#### Stated exercise
Return the whole piece below on Labour rebels and party members' trust, word for word.

#### Passage given
** begin **
Until they regain party members’ trust, Labour rebels will struggle to achieve anything

Most Corbynsceptic MPs are in the incoherent position of being against a party split, but against making the best of things either. 

By Stephen Bush

The most important thing in politics is to be trusted: if you aren’t trusted, then anything you say is discounted. Jeremy Corbyn provides one of the most striking electoral examples of this: Labour party policies are popular with almost everyone in the electorate, but, broadly, the 40 per cent of the electorate that agreed with Corbyn’s policies and trusted him to deliver them voted for Labour, while the remainder of the electorate, which agreed with Corbyn’s policies, but crucially did not trust him to deliver them, voted for someone else.
** end **
#### Extracted entries
** begin **
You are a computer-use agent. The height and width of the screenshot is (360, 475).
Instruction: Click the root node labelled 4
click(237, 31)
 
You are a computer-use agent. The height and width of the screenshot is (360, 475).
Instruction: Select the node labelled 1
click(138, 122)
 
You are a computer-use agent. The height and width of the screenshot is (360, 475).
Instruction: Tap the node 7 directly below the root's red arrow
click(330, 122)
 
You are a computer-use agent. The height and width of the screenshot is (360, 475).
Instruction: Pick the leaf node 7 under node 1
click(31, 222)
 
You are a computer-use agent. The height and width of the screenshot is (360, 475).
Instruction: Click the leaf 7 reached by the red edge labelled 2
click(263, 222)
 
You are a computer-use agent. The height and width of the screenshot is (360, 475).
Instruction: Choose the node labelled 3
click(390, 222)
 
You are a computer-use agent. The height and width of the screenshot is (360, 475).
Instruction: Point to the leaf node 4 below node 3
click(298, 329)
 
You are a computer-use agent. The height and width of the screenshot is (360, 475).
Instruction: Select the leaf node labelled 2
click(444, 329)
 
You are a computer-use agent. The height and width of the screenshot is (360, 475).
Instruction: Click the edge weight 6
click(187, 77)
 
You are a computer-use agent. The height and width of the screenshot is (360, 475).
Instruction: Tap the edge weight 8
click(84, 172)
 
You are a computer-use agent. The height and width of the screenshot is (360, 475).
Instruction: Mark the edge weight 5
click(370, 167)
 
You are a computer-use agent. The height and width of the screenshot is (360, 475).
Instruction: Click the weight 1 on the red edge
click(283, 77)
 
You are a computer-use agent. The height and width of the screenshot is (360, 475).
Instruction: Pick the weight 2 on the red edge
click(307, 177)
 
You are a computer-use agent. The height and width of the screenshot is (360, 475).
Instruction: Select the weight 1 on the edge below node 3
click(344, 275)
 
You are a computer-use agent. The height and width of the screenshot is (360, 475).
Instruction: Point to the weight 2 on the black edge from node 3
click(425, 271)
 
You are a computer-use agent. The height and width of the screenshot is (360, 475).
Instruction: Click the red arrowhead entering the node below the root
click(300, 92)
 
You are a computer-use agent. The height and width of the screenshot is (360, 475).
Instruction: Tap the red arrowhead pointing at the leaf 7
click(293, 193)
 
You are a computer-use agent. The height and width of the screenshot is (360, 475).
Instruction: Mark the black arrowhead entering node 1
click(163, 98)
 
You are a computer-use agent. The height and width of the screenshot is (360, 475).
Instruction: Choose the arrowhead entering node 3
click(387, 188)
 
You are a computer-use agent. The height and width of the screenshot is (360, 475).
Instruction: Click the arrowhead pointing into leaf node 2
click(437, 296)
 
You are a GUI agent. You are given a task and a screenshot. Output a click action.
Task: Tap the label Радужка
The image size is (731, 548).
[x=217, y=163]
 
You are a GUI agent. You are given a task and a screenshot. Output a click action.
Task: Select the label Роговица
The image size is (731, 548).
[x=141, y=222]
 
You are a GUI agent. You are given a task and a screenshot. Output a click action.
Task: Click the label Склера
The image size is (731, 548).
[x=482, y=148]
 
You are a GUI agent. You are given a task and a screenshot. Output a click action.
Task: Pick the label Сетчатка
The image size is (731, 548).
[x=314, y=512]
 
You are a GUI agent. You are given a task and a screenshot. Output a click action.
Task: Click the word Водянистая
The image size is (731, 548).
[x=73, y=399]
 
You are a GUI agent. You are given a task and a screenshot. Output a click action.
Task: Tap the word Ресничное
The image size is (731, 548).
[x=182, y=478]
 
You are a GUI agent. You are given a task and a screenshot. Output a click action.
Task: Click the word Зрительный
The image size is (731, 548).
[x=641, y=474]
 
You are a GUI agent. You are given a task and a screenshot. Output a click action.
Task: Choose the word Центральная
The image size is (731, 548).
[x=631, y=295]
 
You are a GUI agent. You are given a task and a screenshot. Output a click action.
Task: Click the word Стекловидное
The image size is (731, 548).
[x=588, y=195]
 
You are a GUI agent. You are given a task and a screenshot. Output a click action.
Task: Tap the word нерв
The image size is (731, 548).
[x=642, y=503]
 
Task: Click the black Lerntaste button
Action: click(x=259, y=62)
** end **
** begin **
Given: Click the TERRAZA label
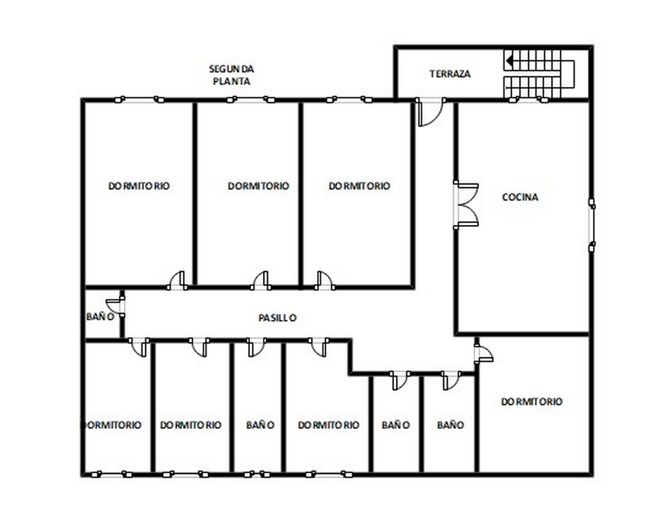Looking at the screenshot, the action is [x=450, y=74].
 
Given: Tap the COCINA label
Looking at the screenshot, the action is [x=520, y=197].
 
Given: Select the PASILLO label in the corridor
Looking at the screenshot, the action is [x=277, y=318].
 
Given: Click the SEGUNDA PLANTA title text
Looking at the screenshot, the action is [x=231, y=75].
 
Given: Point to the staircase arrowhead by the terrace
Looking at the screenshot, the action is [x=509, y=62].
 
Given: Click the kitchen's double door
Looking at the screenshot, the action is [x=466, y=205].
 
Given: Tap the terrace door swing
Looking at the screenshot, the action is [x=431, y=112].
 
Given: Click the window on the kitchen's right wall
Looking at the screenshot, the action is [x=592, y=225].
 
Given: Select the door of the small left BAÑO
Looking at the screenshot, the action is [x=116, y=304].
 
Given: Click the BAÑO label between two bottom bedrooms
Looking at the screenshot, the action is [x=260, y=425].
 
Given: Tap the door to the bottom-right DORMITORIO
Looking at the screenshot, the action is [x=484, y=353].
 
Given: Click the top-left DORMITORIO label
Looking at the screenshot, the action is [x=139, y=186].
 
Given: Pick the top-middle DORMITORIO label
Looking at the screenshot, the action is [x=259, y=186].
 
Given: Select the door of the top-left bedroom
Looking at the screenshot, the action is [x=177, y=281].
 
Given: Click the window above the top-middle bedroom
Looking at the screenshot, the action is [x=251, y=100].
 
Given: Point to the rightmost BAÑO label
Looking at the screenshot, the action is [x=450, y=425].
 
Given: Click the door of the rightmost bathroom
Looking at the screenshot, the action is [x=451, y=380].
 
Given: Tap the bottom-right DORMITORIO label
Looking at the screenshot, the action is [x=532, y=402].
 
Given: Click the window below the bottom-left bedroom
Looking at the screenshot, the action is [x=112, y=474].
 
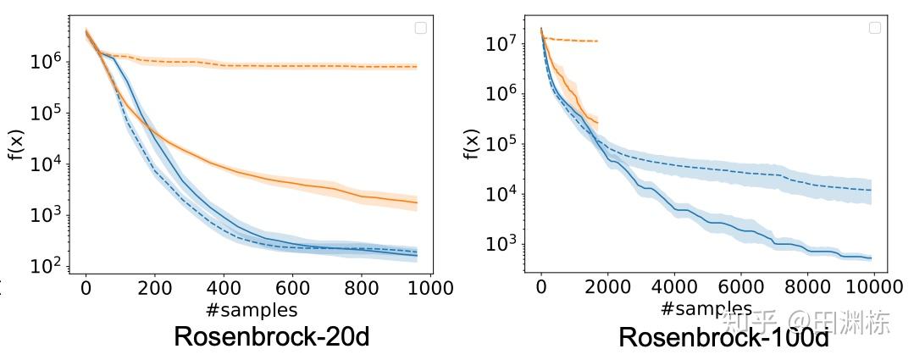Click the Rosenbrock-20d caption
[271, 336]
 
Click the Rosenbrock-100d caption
** end **
#### Exercise response
Until they regain party members’ trust, Labour rebels will struggle to achieve anything

Most Corbynsceptic MPs are in the incoherent position of being against a party split, but against making the best of things either. 

By Stephen Bush

The most important thing in politics is to be trusted: if you aren’t trusted, then anything you say is discounted. Jeremy Corbyn provides one of the most striking electoral examples of this: Labour party policies are popular with almost everyone in the electorate, but, broadly, the 40 per cent of the electorate that agreed with Corbyn’s policies and trusted him to deliver them voted for Labour, while the remainder of the electorate, which agreed with Corbyn’s policies, but crucially did not trust him to deliver them, voted for someone else.